- Rows of pointing data -
■ ■ ■ ■ ■

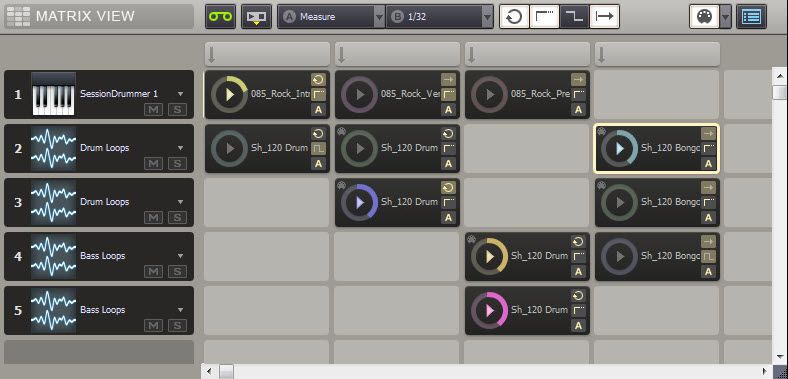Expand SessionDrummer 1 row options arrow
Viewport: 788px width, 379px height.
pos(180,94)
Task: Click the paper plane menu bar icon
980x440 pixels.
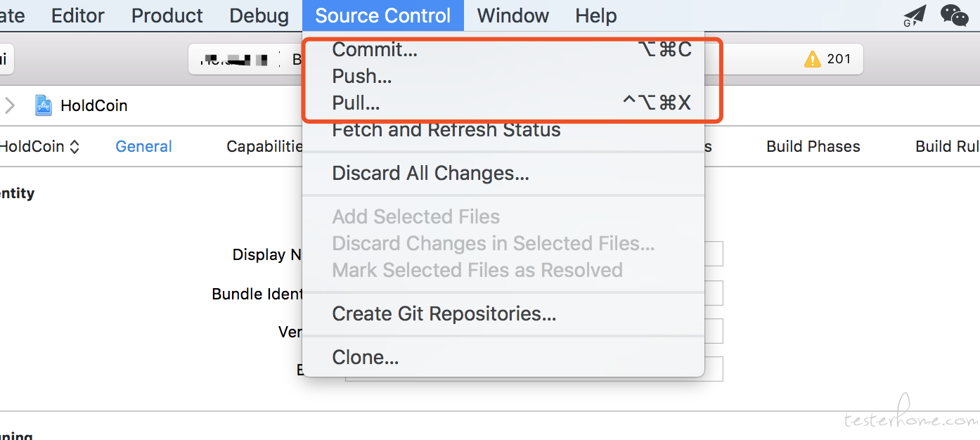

■ ■ ■ ■ ■

- TO DO -
Rewrite the lines of the records above with "paper plane" changed to "send arrow", keeping everything else the same, and omit the pictures from your answer.

- REPLY -
Expand SessionDrummer 1 row options arrow
Viewport: 788px width, 379px height.
pos(180,94)
Task: Click the send arrow menu bar icon
980x440 pixels.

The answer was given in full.